Cybersecurity

Cyberattack on Cloud-Hosted LLM Services Discovered by Researchers

Cybersecurity researchers have discovered a cyberattack targeting cloud-hosted large language model (LLM) services, involving attackers gaining access to a cloud environment and targeting a local Claude LLM model from Anthropic, with organizations advised to enhance logging and monitoring practices to prevent such attacks.

At a glance

  • Cybersecurity researchers have discovered a cyberattack targeting cloud-hosted large language model (LLM) services.
  • The attack involved gaining access to a cloud environment and targeting a local Claude LLM model from Anthropic.
  • An open-source Python script was used to check and validate keys for various LLM offerings.
  • Attackers queried logging settings to avoid detection when using compromised credentials.
  • Organizations are advised to enable detailed logging, monitor cloud logs for suspicious activity, and implement effective vulnerability management processes.

The details

Cybersecurity researchers have discovered a cyberattack targeting cloud-hosted large language model (LLM) services.

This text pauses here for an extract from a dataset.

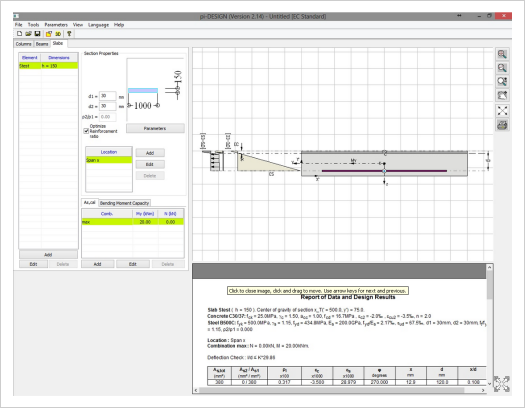Image resolution: width=525 pixels, height=408 pixels.
Task: Open the Bending Moment Capacity tab
Action: [x=124, y=203]
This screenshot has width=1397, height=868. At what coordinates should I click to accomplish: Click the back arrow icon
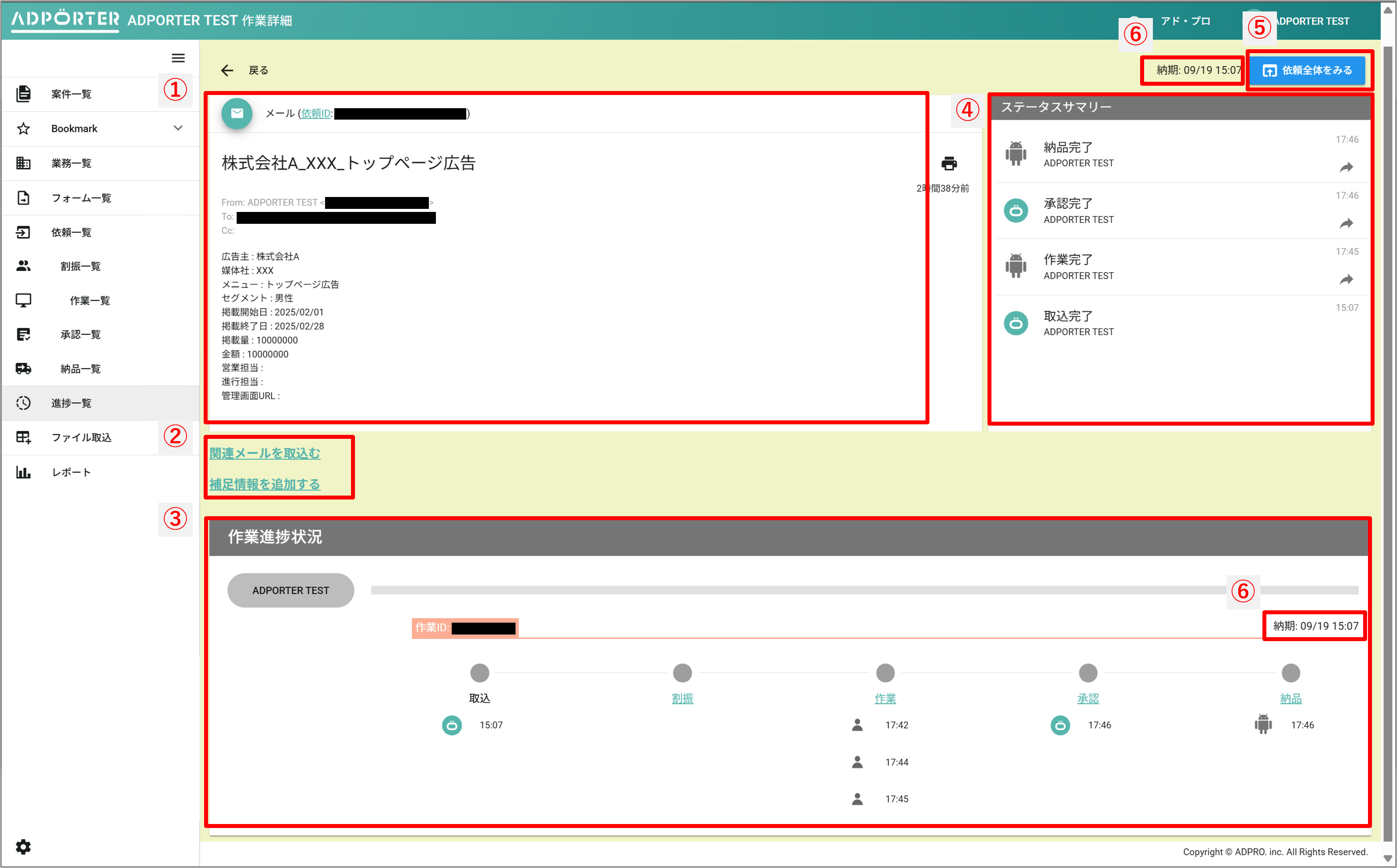coord(227,71)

The attack, dubbed LLMjacking by the Sysdig Threat Research Team, involved attackers gaining access to a cloud environment and targeting a local Claude LLM model from Anthropic.

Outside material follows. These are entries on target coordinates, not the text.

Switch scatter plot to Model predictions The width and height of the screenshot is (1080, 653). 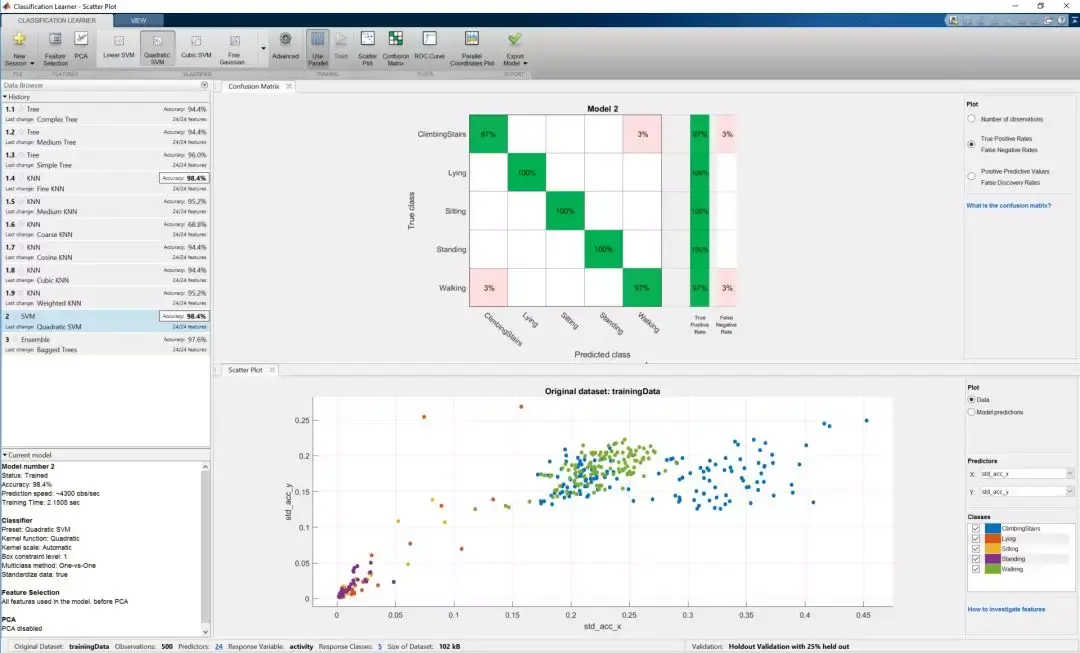pyautogui.click(x=972, y=413)
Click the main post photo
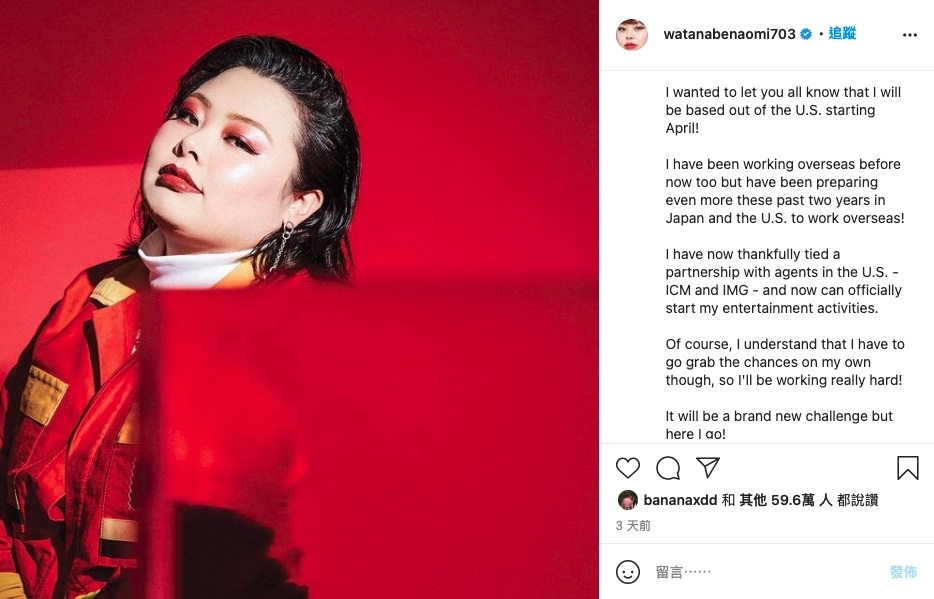The width and height of the screenshot is (934, 599). pyautogui.click(x=299, y=300)
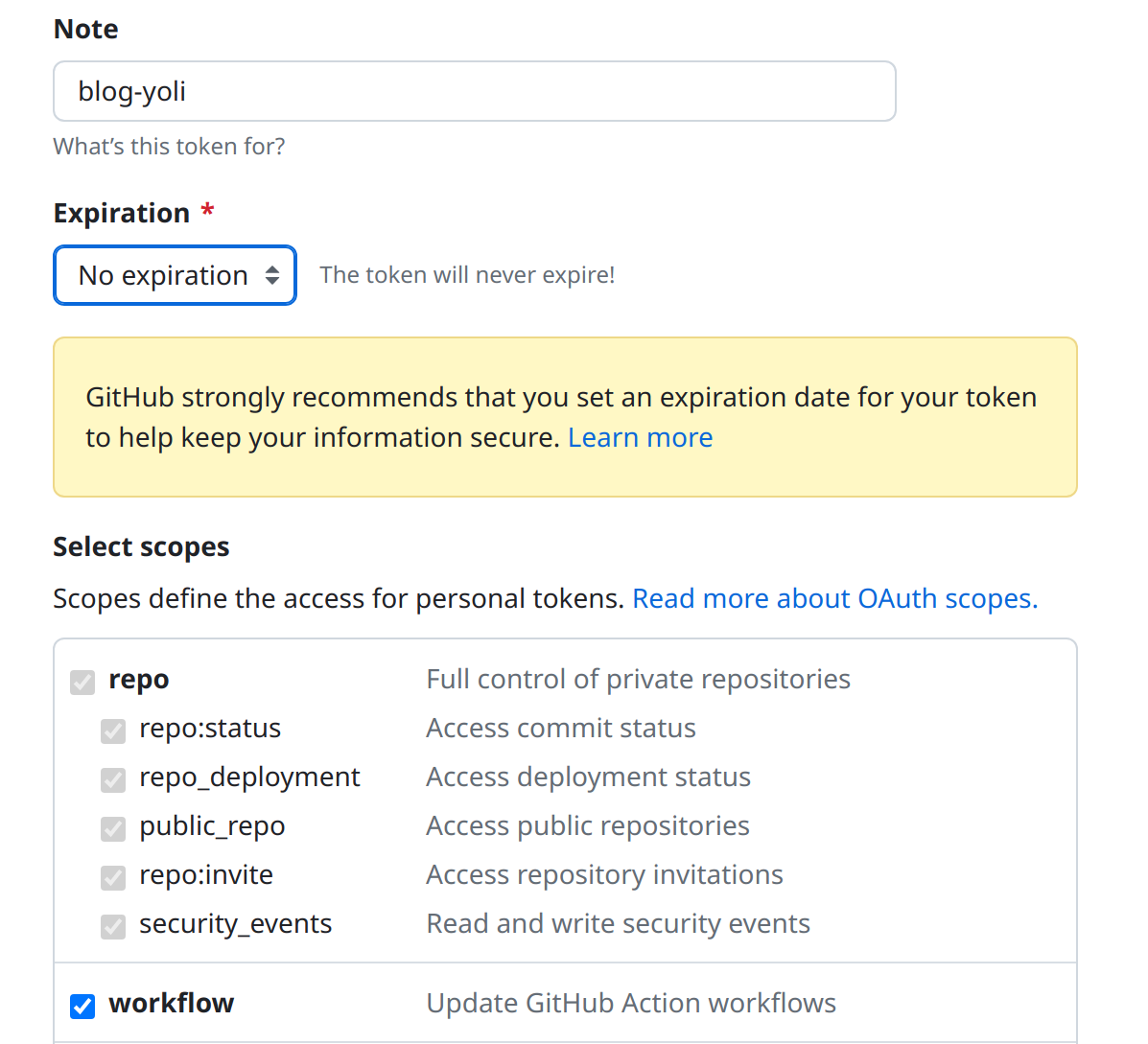Open the Learn more link
The image size is (1148, 1044).
640,438
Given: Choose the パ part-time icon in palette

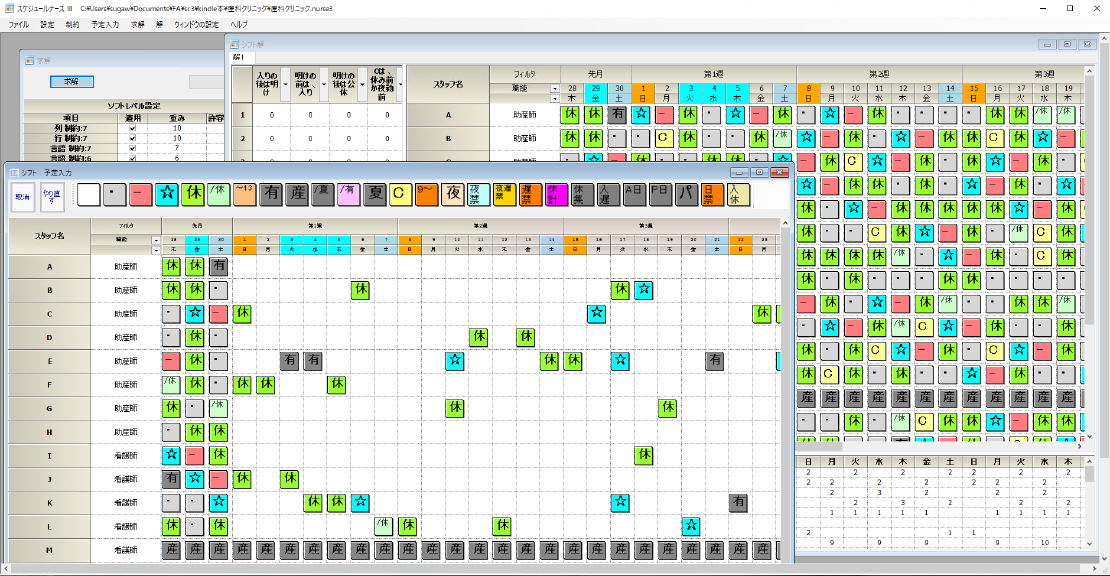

The intrusion pathway included breaching a system running a vulnerable version of the Laravel Framework and obtaining Amazon Web Services (AWS) credentials.

An open-source Python script was used to check and validate keys for various LLM offerings. During the verification phase, no legitimate LLM queries were run.

The key checker integrates with an open-source tool called oai-reverse-proxy to provide access to compromised accounts without exposing credentials.

Attackers queried logging settings to avoid detection when using compromised credentials, allowing them to monetize access to LLMs while the cloud account owner unknowingly incurs costs.

The attack could cost over $46,000 in LLM consumption costs per day for the victim, with the potential to disrupt business operations by maximizing quota limits and blocking legitimate model usage.

Organizations are advised to enable detailed logging, monitor cloud logs for suspicious activity, and implement effective vulnerability management processes.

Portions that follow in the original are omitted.